# Push and the door shall open



## Infraredd (Aug 4, 2016)

Total random find up the top end of France. It's next to a far more interesting chalet style derelict in it's own grounds. I didn't have the time to investigate that one & can I find it on Google maps......
The main doors were locked but someone forgot to bolt the second door so they popped open with a modicum of pressure. Inside is relatively clean but the webs on the window & regalia in the priests private chamber tell you it's a while since it was last used.
Pulled the doors shut so they re-locked on the way out.

























































That's all folks.
Thanks for looking


----------



## tazong (Aug 4, 2016)

I really do have a thing for churches and holy things - love those stain glass windows - some good photos there bud.


----------



## Sam Haltin (Aug 4, 2016)

That's a nice church.
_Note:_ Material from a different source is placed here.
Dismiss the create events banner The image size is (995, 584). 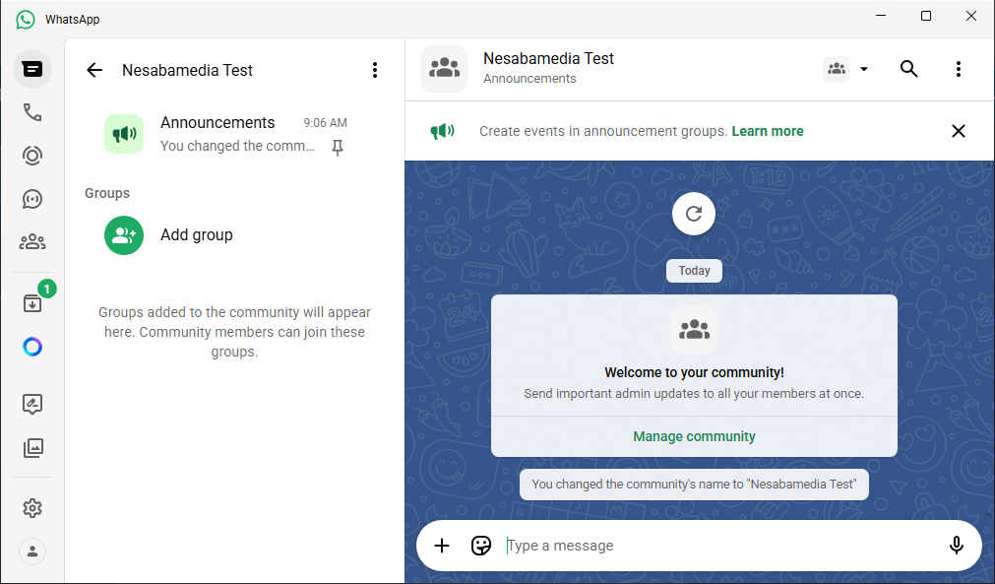click(959, 131)
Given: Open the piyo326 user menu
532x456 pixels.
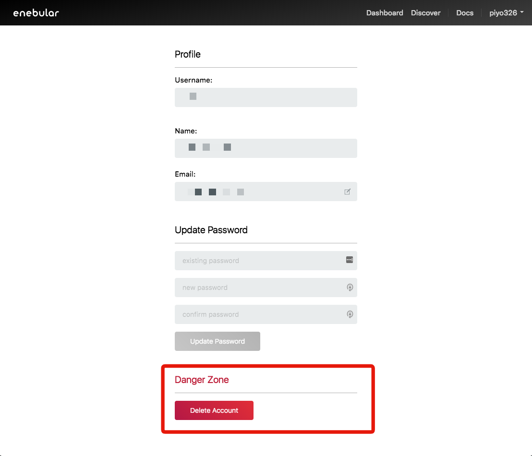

I like the chandelier in your last two pictures.


----------



## Brewtal (Aug 5, 2016)

That is absolutely beautiful. Great find, thanks for sharing that one, really enjoyed that!


----------



## smiler (Aug 5, 2016)

Beautiful church, Thanks


----------



## HughieD (Aug 5, 2016)

Really love your reports Infra...


----------



## Rubex (Aug 6, 2016)

Lovely as always Infraredd


----------



## Kacy_M (Aug 9, 2016)

Second and fourth shots are my fave. What a nice little find to stumble upon, thanks for sharing


----------



## UrbanX (Aug 10, 2016)

Absolutely stunning, proper unchartered exploration!


----------